When they reached the top Ben took the homemade teleporter from the cart and began making adjustments. He unspooled a length of wire that he had ripped from the walls of their house and threw one end of it into the crater. The end he had dropped contained a small metallic box with some circuit boards inside.  He attached the other end to the device and a light on the side began to blink.
"My teleporter is converting the heat energy from the magma in the crater into electricity. It'll take a few minutes until it's fully charged. ."
Susan visibly relaxed: certain that they would be home soon.
"There's only one small problem." Ben continued. "I can't take the risk of you coming back with me."
"What are you talking about?" replied Susan.
"You want to stop my work. You want to make them put me away. It’s not very likely that Mum and Dad will listen to you and make me stop building things but I can't allow that. Even if there’s only a small chance."
"How are you going to stop me, peanut?" Susan mocked as she stepped forward to put some manners on her little brother.
Ben reached into his pocket and pulled out a rock that he had picked up when uncovering the sign earlier. He whipped the rock at Susan's' head and it struck her squarely on the temple. She fell down, dazed and only semi-conscious.
Ben checked his teleporter and saw that it was charged. He picked it up and hit the sequence of buttons that would send him back home.

“I’m leaving you here.” Ben said. “You’re my sister, so I can’t just kill you but abandoning you here will suffice.”
"Ben...Please." said Susan, struggling to get to her feet.
"I'll leave the food and water. There should be enough to last you a week. Maybe you can find more buried somewhere under the sand."

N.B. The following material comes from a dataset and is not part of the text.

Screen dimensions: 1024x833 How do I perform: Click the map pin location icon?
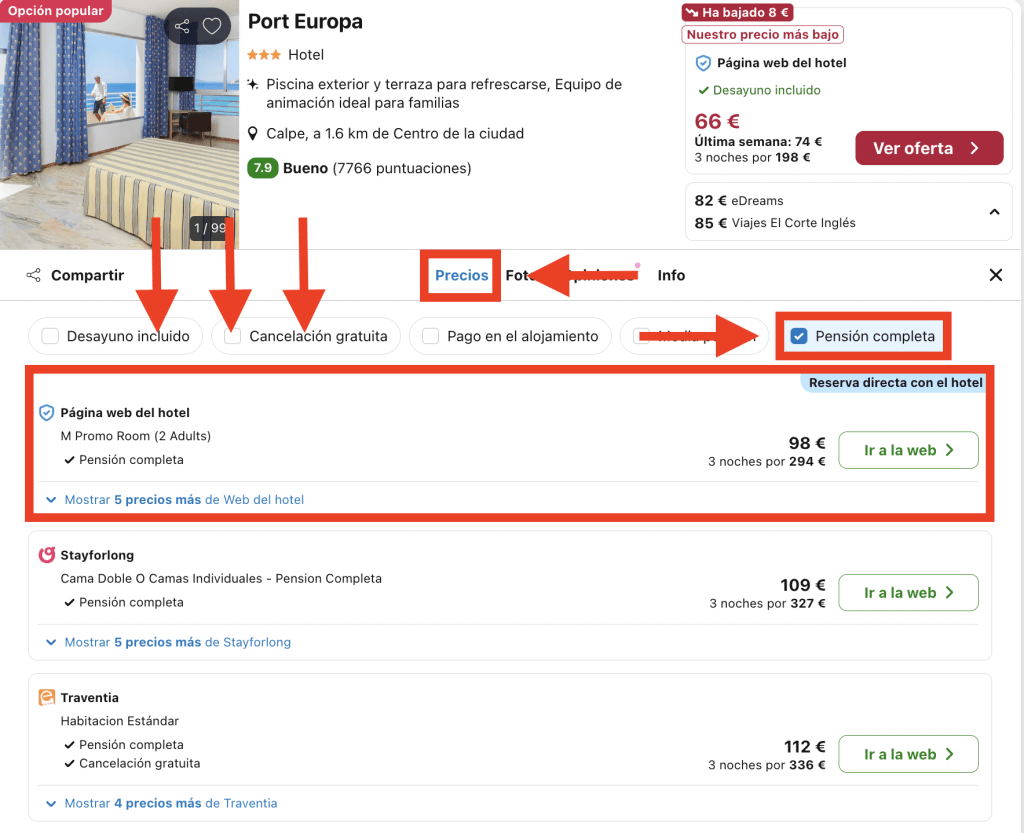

Ben disappeared in a flash of green light.

Ben re-materialised in the field near where his house had once stood. Patches of grass were smouldering from fires that had broken out hours earlier in the wake of the energy discharged by theiir teleportation. Blue lights from a large group of fire engines, police cars and ambulances illuminated the area. The power in the streetlights was still out. Ben smirked: his experiment had probably burned out most of the electrical wiring in the country. He hid the teleporter in a hedge and ran up to where his house had once stood. His parents stood in the yard. His mother was crying as his father spoke to the police.
His mother let out a cry of relief when she saw Ben approach and ran to hug him.
"Ben!" She said. "What happened?"
"It was Susan." Ben replied. "She was smoking upstairs in the house and her cigarettes started a fire. I got out and ran for safety. Did she get out?"
"Susan didn't smoke and we can't find her." said Ben's father.
"She did!” Ben protested. “She hid cigarettes in the rockery over there. She was in her room. Maybe she couldn't get out in time." said Ben, pretending to wipe tears from his eyes.
His father checked the rockery and found the sandwich bag with Susan’s cigarettes stashed inside. He shook his head and cried for his daughter.
Ben buried his head in his Mother's shoulder and pretended to sob, smiling all the while.